Karayipler’deki ada ülkelerinden Haiti, bir süredir ‘çete savaşları’ ile anılıyordu. Birleşmiş Milletler Güvenlik Konseyine (BMGK) ABD ve Ekvador tarafından getirilen tasarı, Çin ve Rusya’nın ‘çekimser’ kalması ile birlikte onaylandı ve ülkeye ‘Çok Uluslu Güvenlik Destek Gücü’ gönderilmesine karar verildi. Destek Gücü, ‘gerekli tüm önlemleri alma’ yetkisini sahip olacak, ki bu, güç kullanımı anlamına geliyor. France 24’ün haberine göre diplomatlar, Çin ve Rusya’nın genel bir güç kullanımına izin verme konusunda temkinli davrandıkları için ‘çekimser’ kaldıklarını belirttiler.

15 üyeli konsey ayrıca BM silah ambargosunu ‘tüm çeteleri kapsayacak şekilde’ genişletti. Ambargo daha önce sadece belirlenmiş kişilere uygulanıyordu. Haitili yetkililer, çeteler tarafından kullanılan silahların çoğunlukla ABD’den ithal edildiğine inanıldığını söylüyor.

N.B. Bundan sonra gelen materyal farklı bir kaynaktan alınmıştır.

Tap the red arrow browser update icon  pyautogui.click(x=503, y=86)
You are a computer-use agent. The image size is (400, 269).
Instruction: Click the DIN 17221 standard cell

BM Genel Sekreteri Antonio Guterres Ağustos ayında BMGK’ya, Haiti’de ‘kanun ve düzenin yeniden tesis edilmesi’ ve çetelerin silahsızlandırılması için çok uluslu bir polis gücü ve askeri varlıkların kullanılmasıyla ‘güç kullanımına’ ihtiyaç olduğunu söylemişti.

Destek gücüne Kenya, Temmuz ayında 1.000 polis gönderme taahhüdüyle öne çıkıyor. Bahamalar 150 kişi göndermeyi taahhüt ederken, Jamaika ve Antigua ve Barbuda da ‘yardım etmeye’ istekli.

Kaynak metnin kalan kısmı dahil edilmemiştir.